The relationship between internalizing and externalizing problems in adolescence: Does gender make a difference? (original) (raw)

Externalizing problems arising during adolescence are usually associated with the experience of negative feelings. During this developmental stage, internalizing symptoms can also develop, and they occur with a higher prevalence in girls. Parents can be very important allies and useful alternatives in the identification of several aspects of internalizing/externalizing problems in childhood and adolescence.

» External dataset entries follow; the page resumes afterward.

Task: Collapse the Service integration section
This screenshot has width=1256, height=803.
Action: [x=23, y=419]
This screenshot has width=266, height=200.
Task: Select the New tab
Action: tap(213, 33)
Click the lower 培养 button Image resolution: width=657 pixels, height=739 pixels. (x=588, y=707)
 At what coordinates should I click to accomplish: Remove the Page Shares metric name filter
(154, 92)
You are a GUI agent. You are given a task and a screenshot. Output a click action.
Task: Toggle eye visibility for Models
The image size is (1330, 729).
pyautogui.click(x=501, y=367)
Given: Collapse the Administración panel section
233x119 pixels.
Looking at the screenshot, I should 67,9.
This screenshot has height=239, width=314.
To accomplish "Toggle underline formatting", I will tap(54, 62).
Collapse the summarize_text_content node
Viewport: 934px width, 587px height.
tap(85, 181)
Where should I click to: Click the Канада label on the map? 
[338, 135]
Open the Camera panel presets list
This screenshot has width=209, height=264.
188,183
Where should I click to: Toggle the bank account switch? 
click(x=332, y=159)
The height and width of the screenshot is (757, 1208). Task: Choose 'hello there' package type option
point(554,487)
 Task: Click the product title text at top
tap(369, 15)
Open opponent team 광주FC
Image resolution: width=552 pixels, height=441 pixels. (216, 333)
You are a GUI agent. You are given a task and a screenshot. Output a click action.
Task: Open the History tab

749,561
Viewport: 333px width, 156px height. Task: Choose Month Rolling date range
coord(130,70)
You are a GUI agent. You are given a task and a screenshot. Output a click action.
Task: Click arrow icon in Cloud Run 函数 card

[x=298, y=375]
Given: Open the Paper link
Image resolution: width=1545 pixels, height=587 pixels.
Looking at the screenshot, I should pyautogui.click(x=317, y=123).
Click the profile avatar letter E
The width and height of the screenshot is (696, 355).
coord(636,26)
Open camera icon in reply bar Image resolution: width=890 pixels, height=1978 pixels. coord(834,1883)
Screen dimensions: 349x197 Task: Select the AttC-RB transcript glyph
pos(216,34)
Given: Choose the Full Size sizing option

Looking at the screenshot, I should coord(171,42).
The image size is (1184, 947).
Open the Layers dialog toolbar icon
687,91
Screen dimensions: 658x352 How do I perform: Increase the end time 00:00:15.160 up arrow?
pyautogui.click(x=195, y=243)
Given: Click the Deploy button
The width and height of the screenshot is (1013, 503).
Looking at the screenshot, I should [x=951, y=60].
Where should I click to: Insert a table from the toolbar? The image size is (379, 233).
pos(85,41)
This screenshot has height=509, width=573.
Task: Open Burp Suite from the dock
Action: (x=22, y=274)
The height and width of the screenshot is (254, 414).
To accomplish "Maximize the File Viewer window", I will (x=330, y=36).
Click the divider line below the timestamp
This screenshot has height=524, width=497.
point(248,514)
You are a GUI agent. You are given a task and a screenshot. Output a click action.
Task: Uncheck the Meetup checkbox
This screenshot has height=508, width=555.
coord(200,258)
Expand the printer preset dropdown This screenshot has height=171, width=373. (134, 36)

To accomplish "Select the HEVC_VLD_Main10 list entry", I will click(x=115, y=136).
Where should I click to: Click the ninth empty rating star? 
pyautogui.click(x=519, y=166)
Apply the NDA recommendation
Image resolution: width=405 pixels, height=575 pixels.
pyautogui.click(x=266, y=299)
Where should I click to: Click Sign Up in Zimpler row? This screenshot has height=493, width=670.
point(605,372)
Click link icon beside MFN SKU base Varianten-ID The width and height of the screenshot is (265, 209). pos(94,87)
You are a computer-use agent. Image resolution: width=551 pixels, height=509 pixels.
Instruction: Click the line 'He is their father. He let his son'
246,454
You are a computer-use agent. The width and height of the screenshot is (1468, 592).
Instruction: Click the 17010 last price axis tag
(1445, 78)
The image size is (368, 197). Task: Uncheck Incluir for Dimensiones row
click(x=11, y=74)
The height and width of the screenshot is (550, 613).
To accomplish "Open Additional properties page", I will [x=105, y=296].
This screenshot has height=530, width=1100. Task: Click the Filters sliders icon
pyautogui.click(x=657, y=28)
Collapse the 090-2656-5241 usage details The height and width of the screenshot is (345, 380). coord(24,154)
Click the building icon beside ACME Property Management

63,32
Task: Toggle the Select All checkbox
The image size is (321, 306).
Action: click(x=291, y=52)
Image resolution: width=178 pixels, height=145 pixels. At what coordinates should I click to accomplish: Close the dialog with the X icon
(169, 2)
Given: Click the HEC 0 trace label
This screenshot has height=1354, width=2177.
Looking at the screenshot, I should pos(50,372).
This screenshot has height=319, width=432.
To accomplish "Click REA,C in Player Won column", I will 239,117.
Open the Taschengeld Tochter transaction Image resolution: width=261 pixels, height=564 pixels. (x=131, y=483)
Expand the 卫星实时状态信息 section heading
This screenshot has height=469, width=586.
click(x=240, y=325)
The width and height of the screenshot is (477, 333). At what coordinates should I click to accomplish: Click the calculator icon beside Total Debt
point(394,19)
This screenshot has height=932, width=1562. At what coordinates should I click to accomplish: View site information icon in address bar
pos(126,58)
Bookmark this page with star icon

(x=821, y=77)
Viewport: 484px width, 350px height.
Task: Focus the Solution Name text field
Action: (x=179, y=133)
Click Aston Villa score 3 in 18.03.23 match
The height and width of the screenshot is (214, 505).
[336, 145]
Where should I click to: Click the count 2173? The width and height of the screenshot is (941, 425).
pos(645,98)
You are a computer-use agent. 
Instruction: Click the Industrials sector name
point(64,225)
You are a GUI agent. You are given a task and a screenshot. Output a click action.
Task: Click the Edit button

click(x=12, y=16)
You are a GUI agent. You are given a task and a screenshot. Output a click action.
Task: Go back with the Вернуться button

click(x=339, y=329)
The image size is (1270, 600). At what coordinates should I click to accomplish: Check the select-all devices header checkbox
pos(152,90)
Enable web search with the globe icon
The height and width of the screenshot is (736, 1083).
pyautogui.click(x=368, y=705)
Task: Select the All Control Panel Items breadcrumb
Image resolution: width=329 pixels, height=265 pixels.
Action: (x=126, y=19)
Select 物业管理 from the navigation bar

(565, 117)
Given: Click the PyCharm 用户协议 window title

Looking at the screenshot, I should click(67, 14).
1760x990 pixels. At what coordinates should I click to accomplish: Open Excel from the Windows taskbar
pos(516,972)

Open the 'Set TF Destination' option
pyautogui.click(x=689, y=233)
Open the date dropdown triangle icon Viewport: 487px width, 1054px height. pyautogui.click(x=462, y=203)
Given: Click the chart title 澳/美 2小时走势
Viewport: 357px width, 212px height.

The main purpose of the current research was to obtain a deeper understanding of the relationships between externalizing and internalizing symptoms in adolescence, including analyses of the influence of gender on those relationships. The sample consisted of 1590 adolescents, between 12 and 16 years old, who completed the CDI to assess depressive symptoms, and their parents, who completed the CBCL, assessing externalizing and internalizing symptoms. Boys scored significantly higher on aggressiveness and hyperactivity, and girls reported higher values on the seven remaining dimensions of CBCL, internalizing index, and Total CDI. Effects sizes were small, however, and no differences were found for externalizing index. The internalizing index was positively, significantly, and moderately correlated with almost all the externalizing problems. The externalizing index, in turn, presented significant, positive and moderate correlations with depression, anxiety, obsessive-schizoid, withdrawal, and social problems. Externalizing problems successfully predicted internalizing problems (50,6% for girls versus 37,4% for boys). Opposition/Immaturity successfully predicted Internalizing Problems for both genders and aggressiveness was a significant predictor for girls only, though this relationship was weak (β = .066, p =.031). We also found a moderation effect for gender such that in higher levels of externalizing problems girls had more internalizing problems; this was not obtained for boys. The findings increase our knowledge of the interplay between externalizing, internalizing problems and gender, and can help optimizing interventions to prevent and treat the co-morbid internalizing and externalizing problems.